• [Extrait]
À PROPOS DE LA BAISSE DES TAUX D’INTÉRET MINIMAUX DU DEUXIÈME PILIER (III)

{{{**Les «défenses» du capital }}}

Face à la baisse tendancielle du taux ·de profit, le capital » dispose de plusieurs moyens qui se chevauchent partiellement; ils freinent la tendance sans pourtant l’éviter. Ils sont de plusieurs ordres.

1. L’augmentation de l’exploitation pour obtenir une masse de plus-value plus grande. Cela a été fortement utilisé ces dernières années et s’est manifesté par une précarisation extrême des rapports de travail et du travail lui-même (temps partiels, embauches limitées dans le temps, blocage des salaires, licenciements massifs, attaques aux acquis sociaux, etc.) Dès les années 70, le compromis social a explosé et laissé la place à une intensification de la lutte de classe menée d’en haut, au nom des actionnaires.

• [Objectif de l'exercice] Relevez toutes les manifestations de la précarisation du travail que l'extrait énumère entre parenthèses.

• [Données fournies]
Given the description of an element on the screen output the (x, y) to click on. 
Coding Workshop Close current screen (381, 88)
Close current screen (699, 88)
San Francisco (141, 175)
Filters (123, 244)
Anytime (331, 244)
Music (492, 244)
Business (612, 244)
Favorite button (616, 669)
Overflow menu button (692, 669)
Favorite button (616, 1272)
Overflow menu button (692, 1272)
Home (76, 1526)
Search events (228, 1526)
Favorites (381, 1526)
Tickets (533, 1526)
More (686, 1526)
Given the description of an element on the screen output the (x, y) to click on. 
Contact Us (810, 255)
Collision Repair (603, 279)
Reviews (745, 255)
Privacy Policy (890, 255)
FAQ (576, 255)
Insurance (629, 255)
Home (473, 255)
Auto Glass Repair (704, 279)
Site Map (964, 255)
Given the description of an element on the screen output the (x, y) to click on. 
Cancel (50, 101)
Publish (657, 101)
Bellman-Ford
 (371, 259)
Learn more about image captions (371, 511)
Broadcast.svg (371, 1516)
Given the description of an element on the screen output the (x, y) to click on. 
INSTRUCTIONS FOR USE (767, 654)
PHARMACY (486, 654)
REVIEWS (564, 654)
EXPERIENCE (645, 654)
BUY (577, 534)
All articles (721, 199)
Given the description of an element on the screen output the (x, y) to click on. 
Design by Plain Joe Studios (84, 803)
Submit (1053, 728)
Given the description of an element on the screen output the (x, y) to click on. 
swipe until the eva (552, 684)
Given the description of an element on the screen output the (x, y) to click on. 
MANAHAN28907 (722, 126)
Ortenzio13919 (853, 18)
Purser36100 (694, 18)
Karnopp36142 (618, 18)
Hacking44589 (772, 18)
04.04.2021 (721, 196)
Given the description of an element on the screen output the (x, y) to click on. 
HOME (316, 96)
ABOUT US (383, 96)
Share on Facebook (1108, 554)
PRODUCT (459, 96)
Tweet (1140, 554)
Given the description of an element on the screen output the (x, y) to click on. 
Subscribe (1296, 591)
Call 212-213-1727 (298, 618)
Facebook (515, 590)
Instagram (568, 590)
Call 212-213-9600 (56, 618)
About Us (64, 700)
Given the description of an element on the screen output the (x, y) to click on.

• [Réponse complète] temps partiels, embauches limitées dans le temps, blocage des salaires, licenciements massifs, attaques aux acquis sociaux